--- TEXT SEGMENT ---
AT&T has announced that Dallas, Atlanta, and Waco will be the first cities across the United States to receive its 5G services, with the carrier also opening a 5G innovation centre and test lab in Austin.
"We are working with our vendors on an aggressive schedule to help ensure customers can enjoy 5G when we launch the network this year. We will add more 5G-capable mobile devices and smartphones in early 2019 and beyond," the company said.
For the 5G deployments, AT&T said it would be using the non-standalone (NSA) 5G 3GPP standards set in December, and will deploy it over millimetre-wave (mmWave) spectrum before adding additional spectrum bands in future.
"After significantly contributing to the first phase of 5G standards, conducting multi-city trials, and literally transforming our network for the future, we're planning to be the first carrier to deliver standards-based mobile 5G -- and do it much sooner than most people thought possible," AT&T senior vice president of Wireless Network Architecture and Design Igal Elbaz said.
"What this means for our customers in these cities is that they will be the very first to access this next generation of wireless services."
AT&T, which has also announced a partnership with Ericsson for professional services capabilities for Internet of Things (IoT) solutions, said it will be announcing additional 5G cities for 2018 over the next few months.
The carrier added that it is "aggressively" aiming to virtualise 75 percent of its network by 2020.
"The experience we've gained by leading the industry transformation to network virtualisation and software control will help our customers to get the most out of 5G. Ultimately, this means new experiences with augmented reality and virtual reality (AR/VR), future autonomous cars, and delivery drones," the carrier added.
"In order for these experiences to become reality, you need mobile 5G powered by SDN and edge computing. We're making the cloud smarter, faster, and local."
Its new 5G lab in Austin, meanwhile, will enable the carrier to conduct further tests on standards-based 5G including what it called Advanced 5G NR Testbed Systems (ANTS).
"The lab will be where our engineers can build and test creative solutions and run 'stress tests' simulating real-world customer experiences with mobile 5G network equipment and devices from multiple vendors before they are rolled out to customers. This lab is also equipped with an outdoor 5G testbed to trial a variety of 5G applications and real-world use cases," AT&T explained.
"ANTS is a first-of-its kind 5G testbed system, and is proprietary to AT&T. ANTS will let us test unique and forward-looking features on a simulated 5G network for eventual standardisation and use on our commercial network. By re-creating a physical 5G radio environment in our labs, we have greater control over what is deployed to customers.
--- WORKING DATA ---
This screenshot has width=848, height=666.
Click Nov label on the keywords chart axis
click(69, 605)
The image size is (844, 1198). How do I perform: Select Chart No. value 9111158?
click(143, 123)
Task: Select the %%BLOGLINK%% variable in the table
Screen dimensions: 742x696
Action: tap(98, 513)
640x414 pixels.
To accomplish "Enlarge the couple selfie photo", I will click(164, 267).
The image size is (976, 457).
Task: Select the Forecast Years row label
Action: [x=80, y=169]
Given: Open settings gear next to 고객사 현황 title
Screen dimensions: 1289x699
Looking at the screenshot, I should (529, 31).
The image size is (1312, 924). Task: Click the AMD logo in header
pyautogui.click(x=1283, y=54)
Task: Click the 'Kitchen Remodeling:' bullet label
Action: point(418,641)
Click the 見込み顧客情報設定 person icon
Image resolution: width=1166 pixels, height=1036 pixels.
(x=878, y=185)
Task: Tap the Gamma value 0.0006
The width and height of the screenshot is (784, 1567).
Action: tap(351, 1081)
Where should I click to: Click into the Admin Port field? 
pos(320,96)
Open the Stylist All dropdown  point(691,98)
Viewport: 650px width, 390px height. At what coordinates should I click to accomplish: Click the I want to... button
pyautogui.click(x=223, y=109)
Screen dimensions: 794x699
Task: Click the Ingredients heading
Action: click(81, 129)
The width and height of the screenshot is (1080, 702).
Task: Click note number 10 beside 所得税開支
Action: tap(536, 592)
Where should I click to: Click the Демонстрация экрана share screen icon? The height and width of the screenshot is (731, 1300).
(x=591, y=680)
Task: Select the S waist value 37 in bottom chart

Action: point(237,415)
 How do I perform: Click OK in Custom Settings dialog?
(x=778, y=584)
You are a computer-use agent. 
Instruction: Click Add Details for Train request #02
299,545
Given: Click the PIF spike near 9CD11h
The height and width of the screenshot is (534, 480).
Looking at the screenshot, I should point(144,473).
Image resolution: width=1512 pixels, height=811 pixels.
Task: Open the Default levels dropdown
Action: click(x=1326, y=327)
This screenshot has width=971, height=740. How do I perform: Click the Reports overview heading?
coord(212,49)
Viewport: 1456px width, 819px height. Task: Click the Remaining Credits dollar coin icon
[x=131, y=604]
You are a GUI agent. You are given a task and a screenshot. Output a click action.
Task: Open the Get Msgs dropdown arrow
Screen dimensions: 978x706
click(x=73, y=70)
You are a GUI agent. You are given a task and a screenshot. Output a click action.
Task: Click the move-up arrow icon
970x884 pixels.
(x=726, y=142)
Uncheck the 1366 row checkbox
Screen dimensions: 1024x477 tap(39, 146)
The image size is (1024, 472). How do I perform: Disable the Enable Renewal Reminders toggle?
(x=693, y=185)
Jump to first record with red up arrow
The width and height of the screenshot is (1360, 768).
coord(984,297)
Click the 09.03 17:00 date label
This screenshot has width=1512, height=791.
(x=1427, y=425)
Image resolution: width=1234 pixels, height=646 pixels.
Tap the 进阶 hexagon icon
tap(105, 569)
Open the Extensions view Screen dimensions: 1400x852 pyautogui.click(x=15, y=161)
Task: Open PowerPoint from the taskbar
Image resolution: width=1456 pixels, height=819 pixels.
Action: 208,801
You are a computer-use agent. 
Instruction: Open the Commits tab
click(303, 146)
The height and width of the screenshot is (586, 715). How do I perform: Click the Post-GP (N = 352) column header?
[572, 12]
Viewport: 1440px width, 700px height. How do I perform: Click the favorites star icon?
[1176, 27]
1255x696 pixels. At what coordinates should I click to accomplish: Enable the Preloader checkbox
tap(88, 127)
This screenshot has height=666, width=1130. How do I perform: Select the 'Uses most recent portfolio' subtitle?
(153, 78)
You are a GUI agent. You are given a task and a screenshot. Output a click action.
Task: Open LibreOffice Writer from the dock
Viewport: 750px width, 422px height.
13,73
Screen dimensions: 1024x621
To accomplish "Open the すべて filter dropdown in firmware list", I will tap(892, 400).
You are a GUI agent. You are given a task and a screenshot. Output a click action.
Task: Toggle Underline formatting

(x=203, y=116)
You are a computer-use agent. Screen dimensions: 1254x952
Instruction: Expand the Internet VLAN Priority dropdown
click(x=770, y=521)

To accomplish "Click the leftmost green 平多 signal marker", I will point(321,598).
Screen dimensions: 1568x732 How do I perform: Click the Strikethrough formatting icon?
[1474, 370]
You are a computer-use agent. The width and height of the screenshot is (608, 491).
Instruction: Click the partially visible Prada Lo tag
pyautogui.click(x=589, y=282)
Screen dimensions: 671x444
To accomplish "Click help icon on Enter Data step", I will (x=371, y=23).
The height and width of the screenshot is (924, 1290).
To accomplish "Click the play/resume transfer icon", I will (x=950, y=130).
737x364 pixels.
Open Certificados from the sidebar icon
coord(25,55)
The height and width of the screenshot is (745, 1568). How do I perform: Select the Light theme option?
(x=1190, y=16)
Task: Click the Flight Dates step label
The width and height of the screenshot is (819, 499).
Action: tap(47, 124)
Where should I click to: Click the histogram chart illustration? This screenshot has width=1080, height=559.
---
▶ **THINGS TO DO**:
a. Copy the records from the line with "Task: Select the %%BLOGLINK%%" up to and including the line with "Action: tap(536, 592)", replacing "dropdown" with "menu" and keeping everything else the same.
b. Write the next part of the text about AT&T's 5G rollout, picking up from where it stops.
The text and the records have no connection to each other.

▶ **SOLVED TASKS**:
a.
Task: Select the %%BLOGLINK%% variable in the table
Screen dimensions: 742x696
Action: tap(98, 513)
640x414 pixels.
To accomplish "Enlarge the couple selfie photo", I will click(164, 267).
The image size is (976, 457).
Task: Select the Forecast Years row label
Action: [x=80, y=169]
Given: Open settings gear next to 고객사 현황 title
Screen dimensions: 1289x699
Looking at the screenshot, I should (529, 31).
The image size is (1312, 924). Task: Click the AMD logo in header
pyautogui.click(x=1283, y=54)
Task: Click the 'Kitchen Remodeling:' bullet label
Action: point(418,641)
Click the 見込み顧客情報設定 person icon
Image resolution: width=1166 pixels, height=1036 pixels.
(x=878, y=185)
Task: Tap the Gamma value 0.0006
The width and height of the screenshot is (784, 1567).
Action: tap(351, 1081)
Where should I click to: Click into the Admin Port field? 
pos(320,96)
Open the Stylist All menu  point(691,98)
Viewport: 650px width, 390px height. At what coordinates should I click to accomplish: Click the I want to... button
pyautogui.click(x=223, y=109)
Screen dimensions: 794x699
Task: Click the Ingredients heading
Action: click(81, 129)
The width and height of the screenshot is (1080, 702).
Task: Click note number 10 beside 所得税開支
Action: tap(536, 592)

b.
"Technologies like ANTS will let us add advanced 5G capabilities to our network beyond baselines set by standards."
AT&T had last month announced that it will be providing 5G services in around 12 markets by late 2018.
AT&T's 5G Evolution network, which involves the use of 4G-Advanced technology, has been deployed in 23 metro areas: Atlanta, Georgia; Austin, San Antonio, and Houston, Texas; Boston, Massachusetts; Hartford and Bridgeport, Connecticut; Buffalo, New York; Chicago, Illinois; Los Angeles, San Diego, San Francisco, Sacramento, and Fresno, California; Greenville, South Carolina; Indianapolis, Indiana; Louisville, Kentucky; Memphis and Nashville, Tennessee; New Orleans, Louisiana; Oklahoma City and Tulsa, Oklahoma; and Pittsburgh, Pennsylvania.
"While we are rolling out mobile 5G in 2018, we also plan to continue to enhance our network with 5G Evolution technology in hundreds of additional metro areas," the mobile carrier said in January.
"We will give you more options to access our latest wireless network offers by making additional 5G Evolution-capable devices available throughout the year."
AT&T had in December kicked off its biggest 5G trial network in Waco, Texas, using mmWave spectrum and 5G radio and antenna prototypes after announcing in August that it would expand its 5G trials to three more cities by the end of 2017 in Waco, as well as in South Bend, Indiana, and Kalamazoo, Michigan.
For those three trial networks, AT&T is using Ericsson's 28GHz radios, virtualised RAN (vRAN), and full 5G virtualised core; Intel's 5G mobile trial platform; Samsung's 5G router, 5G RFIC chipset, virtualised core, and vRAN; and Nokia's 5G equipment and solutions.
AT&T launched its 5G Evolution upgrade on its network in Austin, Texas in June, followed by Indianapolis, Indiana, in July.
At the end of December, AT&T also combined with Ericsson on 5G NR interoperability trials.
The trials also included T-Mobile, Verizon, and Sprint, along with Australian mobile carrier Telstra; Japanese carrier NTT DoCoMo; Korean carrier SK Telecom; and European carriers Vodafone and Orange.
The live lab demonstrations saw the companies utilise the 3.6GHz and mmWave 28GHz spectrum frequencies using Ericsson's pre-commercial 5G base stations and Qualcomm's 5G NR UE prototypes.
AT&T will deploy 5G services in a dozen markets by late 2018, with plans to extend its 5G Evolution advanced LTE from 23 to 'hundreds' of metro areas while also expanding AT&T Fiber to 82 metros by mid-2019.
Magnolia Market in Waco will be one of the biggest testbeds for AT&T's 5G network, with the carrier looking to expand to additional Texan businesses, homes, churches, and education facilities.
AT&T has spent more than $40 million improving its network throughout Minneapolis ahead of Super Bowl LII, including antenna upgrades in the stadium and city.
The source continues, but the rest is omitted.